Sometimes I am just a little amazed by the interest people show for certain things. One of it is the poem that John Milton wrote when he became blind. With what great hope he continued to live, and it is so marvellow how we can all take comfort and learn from people who truly know how to appreciate all things. Did not St Paul tell us to praise God under all circumstances? Indeed, we must.
There was a time when someone I know had to undergo thirteen operations for a detached retina. The end result, after months of recuperation, was that the person lost the use of one of his eyes. If you were ever to talk to him, he would not lament or complain. He would surprise you in a joyful way, for his answer would be close to Job’s. . .the Lord gives, the Lord takes away. Besides, he still has the use of the other eye. Such optimism!
Another person had lost a leg in a nasty accident. He continues to be cheerful and to go about his duties as if nothing had happened. Marvelling at his spirit, I commented that I admired what I was observing. In response, the good man said, “I still have my arms and I still have another leg!”
Talk about counting your blessings. This is so true, isn’t it? Thus, it was that I told myself two years ago when I suddenly had to undergo a retinal operation that I too could expect to lose the sight of an eye. But the Lord is gracious.
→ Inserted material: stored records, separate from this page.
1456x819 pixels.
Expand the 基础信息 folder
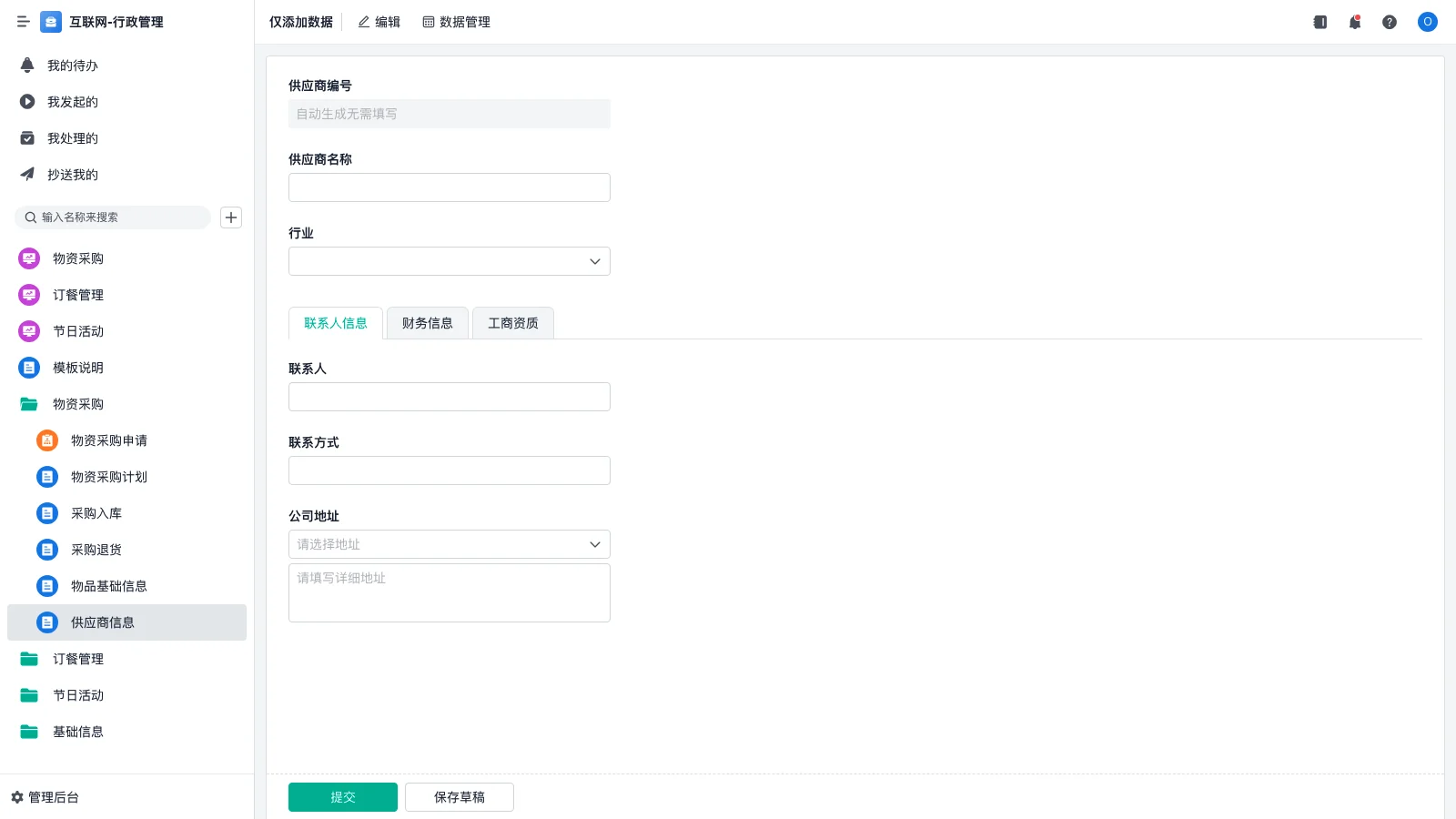[x=77, y=732]
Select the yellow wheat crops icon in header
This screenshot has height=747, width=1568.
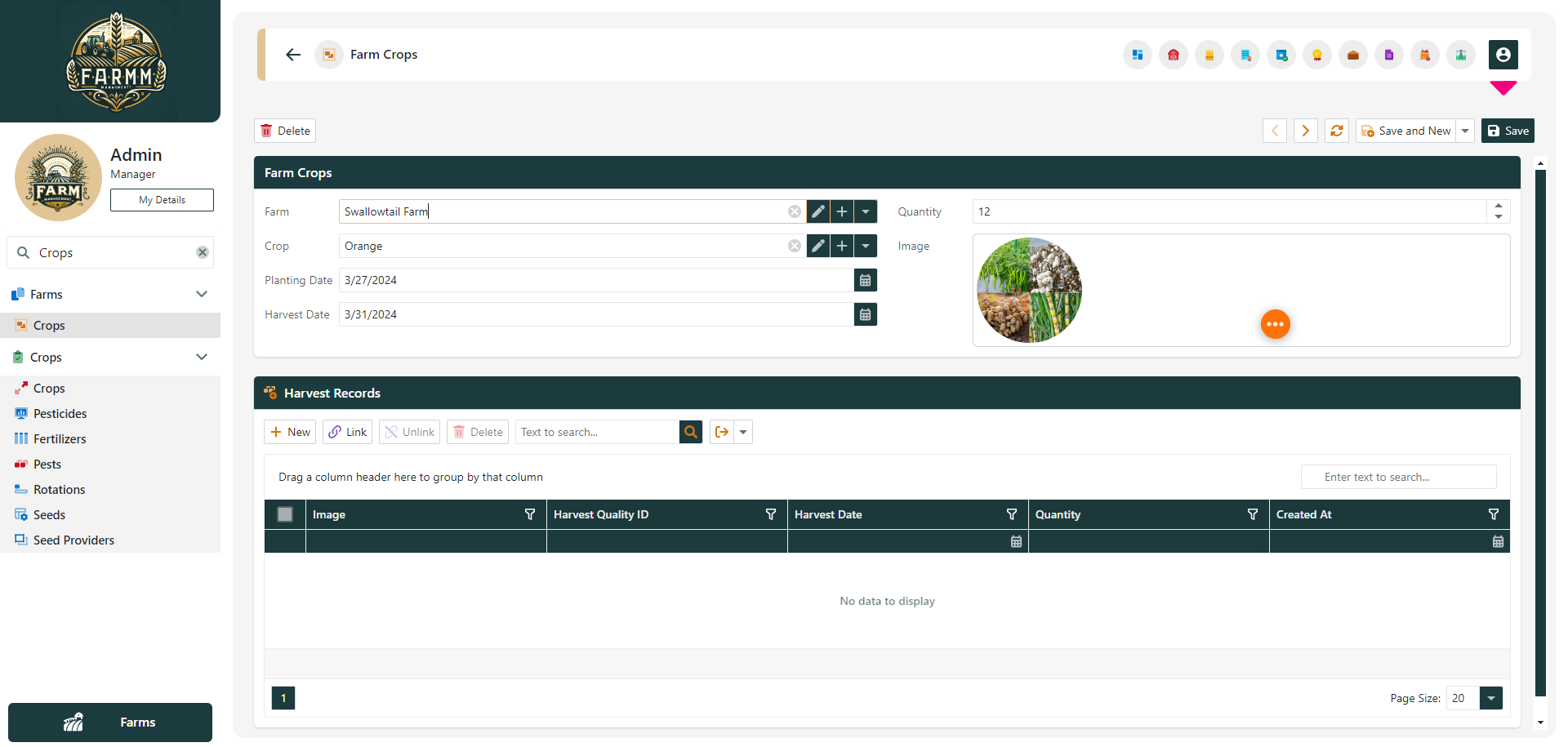click(x=1209, y=55)
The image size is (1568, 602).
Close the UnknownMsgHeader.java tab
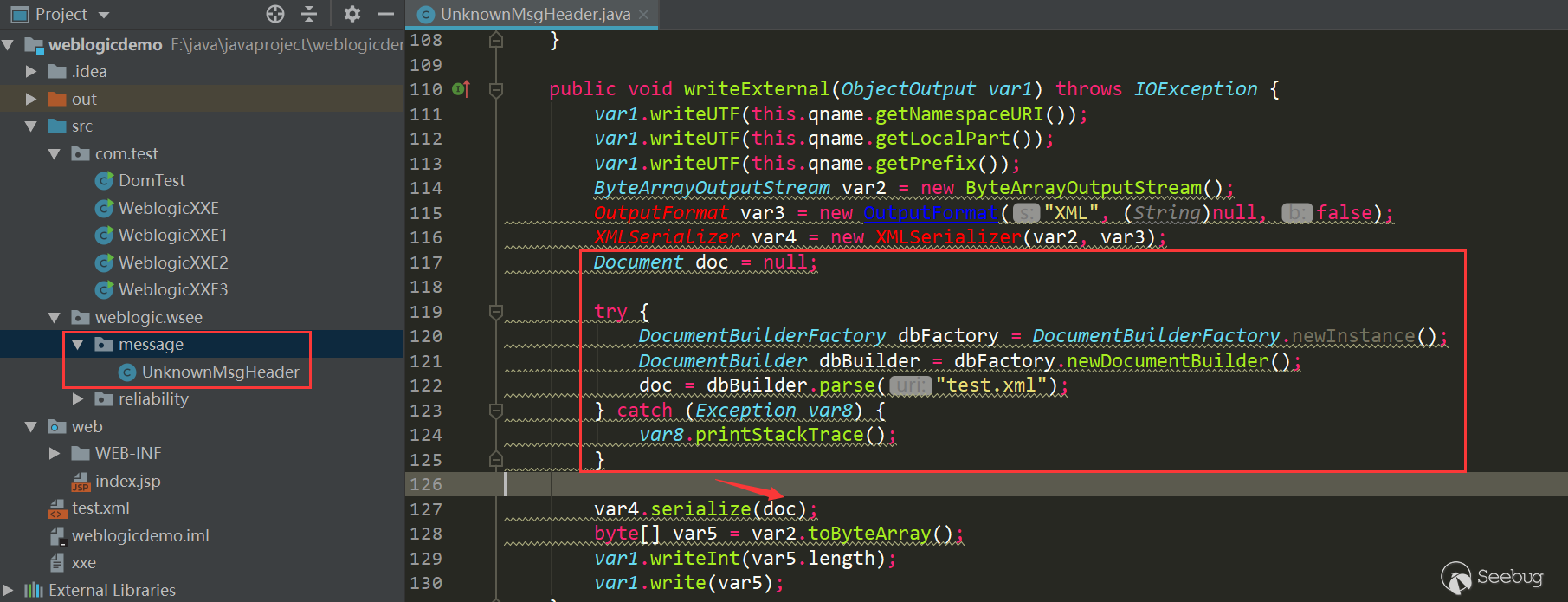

I continue to see with both eyes.
Is it then any wonder that when we look deeply into each person’s life, we find that there are indeed many lessons that we can share with one another. It is always a good thing to be optimistic. It is not the way of escaping from reality. It is also not a tactic of evasion or a game of ‘let’s pretend’. It is rather an exercise of growing in faith. One turns to the Lord and in faith, one says, “Dearest Lord, you who love me know what is best for me. Thank you, Lord!”
So let us rejoice as we read again a part of the famous sonnet “On His Blindness” by John Milton (1608-74). He rightly reflects with us that even with his disability he has a place under the sun. We all do!
When I consider how my light is spent
Ere half my days in this dark world and wide,
And that one Talent which is death to hide
Lodged with me useless, though my soul more bent
To serve therewith my Maker, and present
My true account, lest He returning chide,
“Doth God exact day-labour, light denied?”
I fondly ask. But Patience, to prevent
That murmur, soon replies, “God doth not need
Either man’s work or his own gifts. Who best
Bear his mild yoke, they serve him best. His state
Is kingly: thousands at his bidding speed,
And post o’er land and ocean without rest;
They also serve who only stand and wait.